▶ _Consigna_: En el texto sobre la conducción y el ritual de McDonald's, ¿qué tipo de carro maneja quien escribe?

▶ _Texto proporcionado_:
_ _ _ _ _ _ _
McDonald's, el rito.

Pierdo la conciencia al volante, llevo años manejando y cada vez asumo menos responsabilidad sobre mis actos, no digo que mi imprudencia crezca, sino que mis reflejos de piloto se han vuelto maquinales, casi no hay voluntad en no chocar, en esquivar a los otros autos, en detenerse ante una luz roja, definitivamente ya voy anticipándome al destino, y el camino es, desde esta perspectiva que hasta hoy me atreví a reconocer en mí, un contratiempo inevitable, una distancia que abarco ausente, perdiéndola cuando otro piloto me obstruye, cuando se transgrede el orden del rebaño. Súmele ahora que conduzco un carro automático, ni siquiera el extra de accionar el embrague y las velocidades, primera para pasar los túmulos, frene con motor, nada mecánico para irrumpir en mi ensimismamiento, uno que comparto, porque asumo que así han de ir todos: las manos siempre en el timón, ojalá ya me tengan listo el encargo, espero que mi jefe no me pida el informe, que dejen el examen para mañana, que no se haya orinado josé daniel, que no haya tráfico en el periférico; multitud de rumores intercalados, los kilómetros van quedando atrás, y el futuro, lo que esperamos de él, aproximándose, nada como adelantar el reloj y evitar la carcoma del suspenso. Puedo invertir la columna de hoy en criticar la última frase, en proponer que vivamos el momento, la frase quemada por tantos fuegos: ‘cada instante como si fuera el último’, imagínese qué se podría hacer con ellos, siempre ateridos porque la vida que no vivimos por pensar así pasa por nuestros ojos, la inminencia de la muerte nos clava, nos exige tanto: elija un sitio donde yacer con honorabilidad, despídase, cierre el telón. Estuve a punto de ponerme moralista, y no es una amenaza, yo también me salvé, con qué autoridad hubiera hablado, puede que usted no me conozca, y ni siquiera así, conociéndome, puedo instruirlo a que lleve otra vida, que sería necesariamente la mía, que es la única que conozco.
_ _ _ _ _ _ _
▶ _Fragmento de origen_:
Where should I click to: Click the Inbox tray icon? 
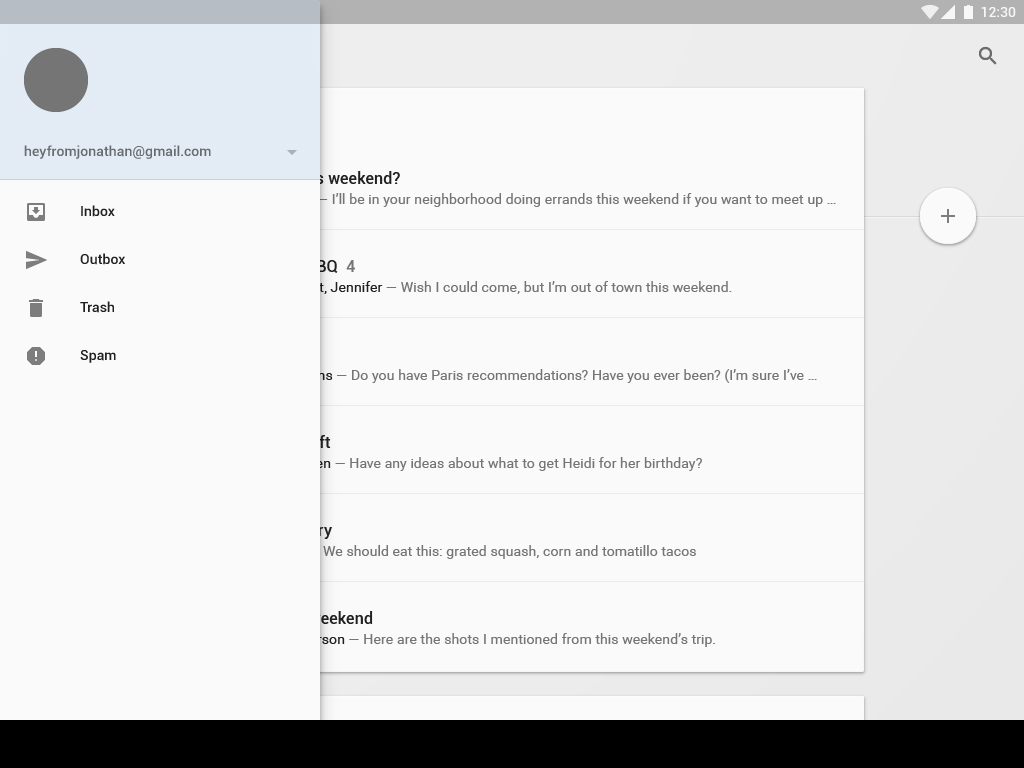(x=36, y=211)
_ _ _ _ _ _ _
▶ _Respuesta_: Un carro automático.